Le royaume du Maroc se trouve dans une position délicate, cherchant à concilier son soutien historique à la cause palestinienne avec ses intérêts stratégiques récents liés à Israël. Cette ambiguïté a été récemment mise en lumière par l’affaire du ravitaillement d’un navire de guerre israélien au port de Tanger. Le 6 juin 2024, l’INS Komemiyut a fait escale pour se ravitailler en carburant et en provisions avant de poursuivre sa route vers Haïfa. Cet accueil d’un navire de guerre israélien a déclenché une vive polémique au Maroc, avec notamment le « Front marocain de soutien à la Palestine et contre la normalisation » qui a protesté contre cet accueil.

La controverse a été amplifiée par la comparaison avec la position de l’Espagne. En effet, Madrid avait un peu auparavant refusé l’escale du navire marchand Marianne Danica, transportant des armes destinées à Israël. Cette décision espagnole, saluée par les organisations pro-palestiniennes, a marqué une différence notable avec la politique marocaine.

Le double discours de Mohammed VI

Ce double discours de Mohammed VI, président du Comité Al-Qods chargé de défendre les intérêts du peuple palestinien, mais également au centre du rapprochement entre son pays et Israël, a déclenché de nombreuses manifestations au Maroc.

Parallèlement à ces tensions, le Maroc poursuit son rapprochement stratégique avec Israël. Selon des informations récentes des médias israéliens, le royaume aurait conclu un accord d’un milliard de dollars avec Israel Aerospace Industries (IAI) pour l’acquisition de deux satellites d’observation de type Ofek 13. Cette transaction marquerait le plus important contrat entre les deux pays depuis la normalisation de leurs relations en 2020.

La vente des satellites israéliens au Maroc marque une intensification de la coopération militaire entre les deux pays. Ce contrat, qui remplace les satellites Airbus et Thales, témoigne de l’importance stratégique accordée par le Maroc à son partenariat avec Israël. Ainsi, ce partenariat vient remplacer l’alliance traditionnelle avec la France et l’Europe.

Ce renforcement des liens militaires s’inscrit dans la continuité d’un accord de coopération militaire signé en novembre 2021. En février 2022, IAI avait déjà signé un accord de plus de 500 millions de dollars pour fournir au Maroc le système de défense aérienne et antimissile Barak MX.

Priorité au Sahara occidental

Malgré ces développements, le Maroc continue d’afficher son soutien à Gaza. Pour cela, il envoi de l’aide humanitaire et appelle à l’arrêt des combats entre Israël et le Hamas. Cette position ambiguë semble découler de la priorité donnée par le souverain chérifien au dossier du Sahara occidental, une préoccupation qui semble primer sur toutes les autres.

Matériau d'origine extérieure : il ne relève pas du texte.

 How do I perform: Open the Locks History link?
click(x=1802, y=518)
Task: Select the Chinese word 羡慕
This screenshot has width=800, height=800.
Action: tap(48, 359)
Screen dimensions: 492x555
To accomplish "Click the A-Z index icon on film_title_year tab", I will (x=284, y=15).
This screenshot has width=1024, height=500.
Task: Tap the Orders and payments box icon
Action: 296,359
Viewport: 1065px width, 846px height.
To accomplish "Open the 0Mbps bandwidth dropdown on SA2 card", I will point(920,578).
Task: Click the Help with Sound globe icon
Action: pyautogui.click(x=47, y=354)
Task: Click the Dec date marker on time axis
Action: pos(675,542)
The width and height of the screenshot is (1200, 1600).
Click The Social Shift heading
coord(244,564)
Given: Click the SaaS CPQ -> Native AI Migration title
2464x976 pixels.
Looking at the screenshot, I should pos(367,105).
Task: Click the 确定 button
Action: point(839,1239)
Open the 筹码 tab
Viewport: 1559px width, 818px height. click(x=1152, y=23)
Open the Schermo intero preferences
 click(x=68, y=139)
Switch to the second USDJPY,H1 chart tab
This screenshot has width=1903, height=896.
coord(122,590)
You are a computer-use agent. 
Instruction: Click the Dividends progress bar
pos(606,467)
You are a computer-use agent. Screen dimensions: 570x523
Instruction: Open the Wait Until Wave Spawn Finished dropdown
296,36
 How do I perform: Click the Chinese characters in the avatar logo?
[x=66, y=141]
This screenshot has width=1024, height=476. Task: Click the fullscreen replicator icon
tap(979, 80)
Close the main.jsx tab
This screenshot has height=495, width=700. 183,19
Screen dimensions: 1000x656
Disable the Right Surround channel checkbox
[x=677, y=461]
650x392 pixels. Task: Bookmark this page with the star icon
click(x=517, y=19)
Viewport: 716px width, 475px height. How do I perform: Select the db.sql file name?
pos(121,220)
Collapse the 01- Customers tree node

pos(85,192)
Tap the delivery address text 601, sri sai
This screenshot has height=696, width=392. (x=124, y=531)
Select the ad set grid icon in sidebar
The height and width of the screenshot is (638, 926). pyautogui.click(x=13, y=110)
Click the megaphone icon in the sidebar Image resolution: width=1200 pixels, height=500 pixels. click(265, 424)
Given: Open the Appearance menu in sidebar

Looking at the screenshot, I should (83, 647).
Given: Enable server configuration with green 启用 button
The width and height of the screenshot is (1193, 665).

Cette situation met en lumière la complexité de la diplomatie marocaine, tiraillée entre ses engagements envers la cause palestinienne que défend son peuple et les intérêts économiques du pouvoir et de son entourage, qui souhaite exploiter les ressources du Sahara. Alors que le gouvernement autorise les manifestations pro-palestiniennes comme « soupape » pour l’expression populaire, il poursuit en coulisses une coopération militaire étroite avec Israël.

Le « Front marocain de soutien à la Palestine et contre la normalisation » prévoit de mobiliser l’opinion publique contre la coopération militaire avec Israël. Cette mobilisation soulève des questions sur la capacité du Maroc à maintenir cet équilibre précaire entre ses différents engagements diplomatiques et stratégiques, et sur les conséquences potentielles de ce double jeu sur la scène internationale. Une position qui risque de devenir intenable si le conflit au Moyen-Orient venait à se poursuivre.